(SUPPLIED PASSAGE):
Mr. Speaker, this is around the 15th time that we have been trying to engage the other body in conversation about how we can reopen the government. They just simply refuse to talk about anything. We have sent over CRs. We have sent over amendments. We have sent over bills. This is the 11th of the many appropriations bills--CRs--at the sequester level that we are going to send to the Senate, and they just simply refuse to talk. I have never seen such a show of negligence and attendance to public duties.

Normally, the time-honored tradition in the Congress--since the founding of this great country--is that, when the House passes a measure and when the Senate passes a measure and they differ, we appoint conferees: the Senate picks out some Members, the House picks out some Members, and we send them off to the back room to work out the differences and to bring the bills back. That is the way it has operated for all of these years. Yet the Senate just simply refuses to talk anything about how to reopen the government.

This bill will help protect our homeland from terrorists, drug traffickers, smugglers, other criminals, and it facilitates legal immigration and ongoing investigations. Right now, our frontline operations are operating at a bare minimum. The men and women who are at work to protect our borders and our ports of entry are working without pay, and employers cannot guarantee the lawful immigration status of their prospective employees.

To reinstate these critical functions, H.J. Res. 79 provides funding for border security efforts at the current annual rate of $18.8 billion. This includes funding for the Customs and Border Patrol, Immigration and Customs Enforcement, the Coast Guard, Citizenship and Immigration Services, and the Office of Biometric Identity Management.

(GIVEN INSTRUCTION A): Condense the paragraph of the floor speech above that begins "To reinstate these critical functions" into a short bulleted list that keeps its main facts.
(GIVEN INSTRUCTION B): According to the floor speech above, what has Congress traditionally done when the House and Senate pass differing measures?

(DATA SHOWN):
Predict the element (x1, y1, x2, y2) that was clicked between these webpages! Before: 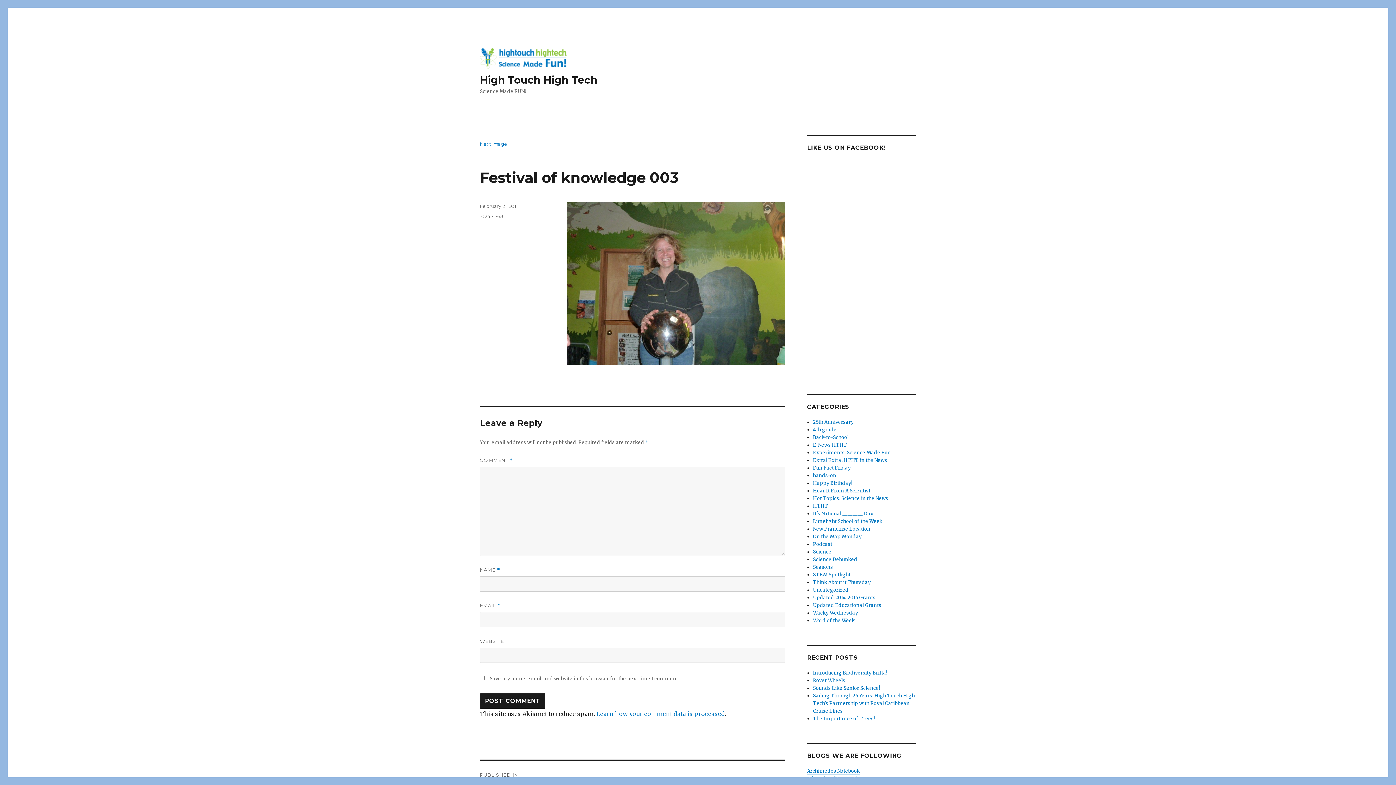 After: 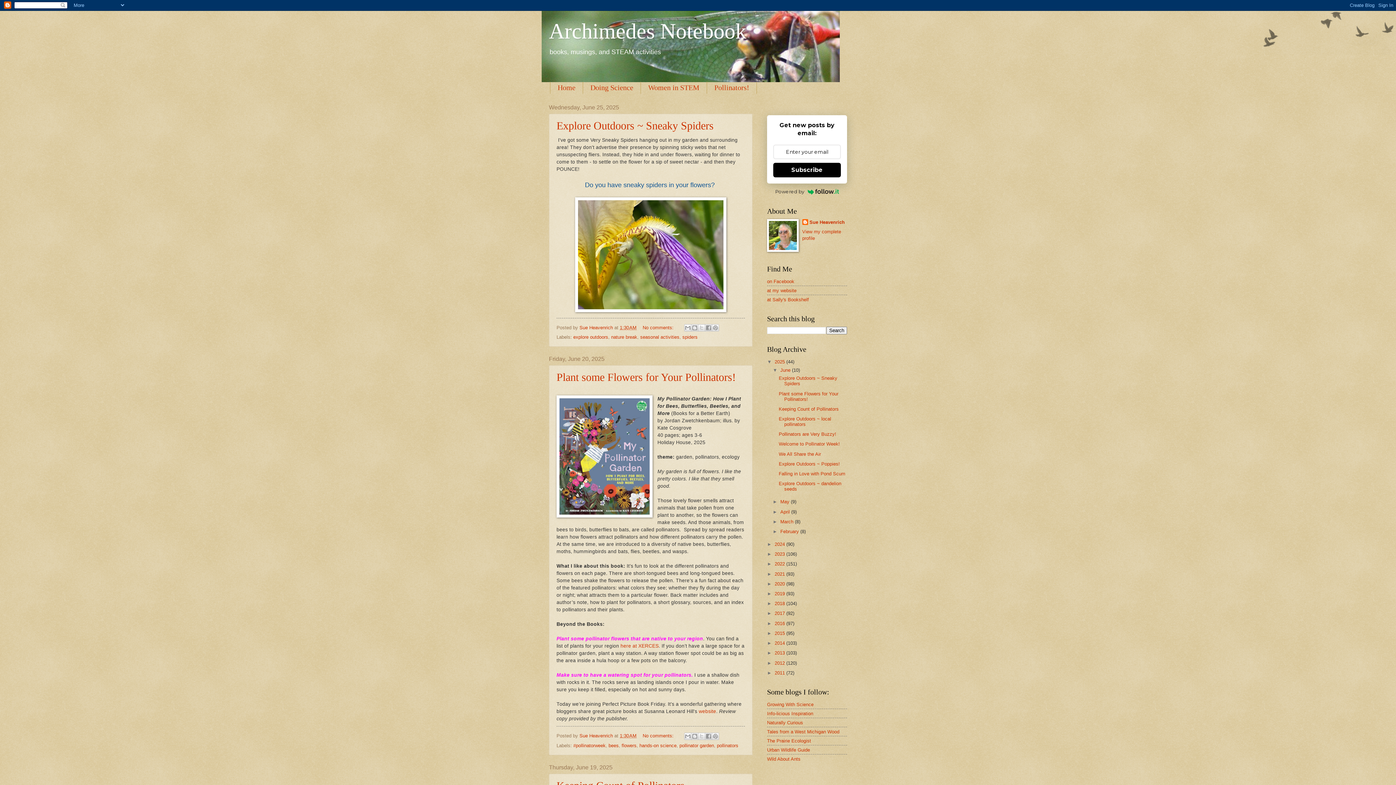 Action: bbox: (807, 768, 860, 774) label: Archimedes Notebook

(TASK RESPONSE A):
- H.J. Res. 79 funds border security at the current annual rate of $18.8 billion.
- The funding covers:
  - Customs and Border Patrol
  - Immigration and Customs Enforcement
  - the Coast Guard
  - Citizenship and Immigration Services
  - the Office of Biometric Identity Management

(TASK RESPONSE B): Each chamber appoints conferees, who work out the differences and bring the bills back.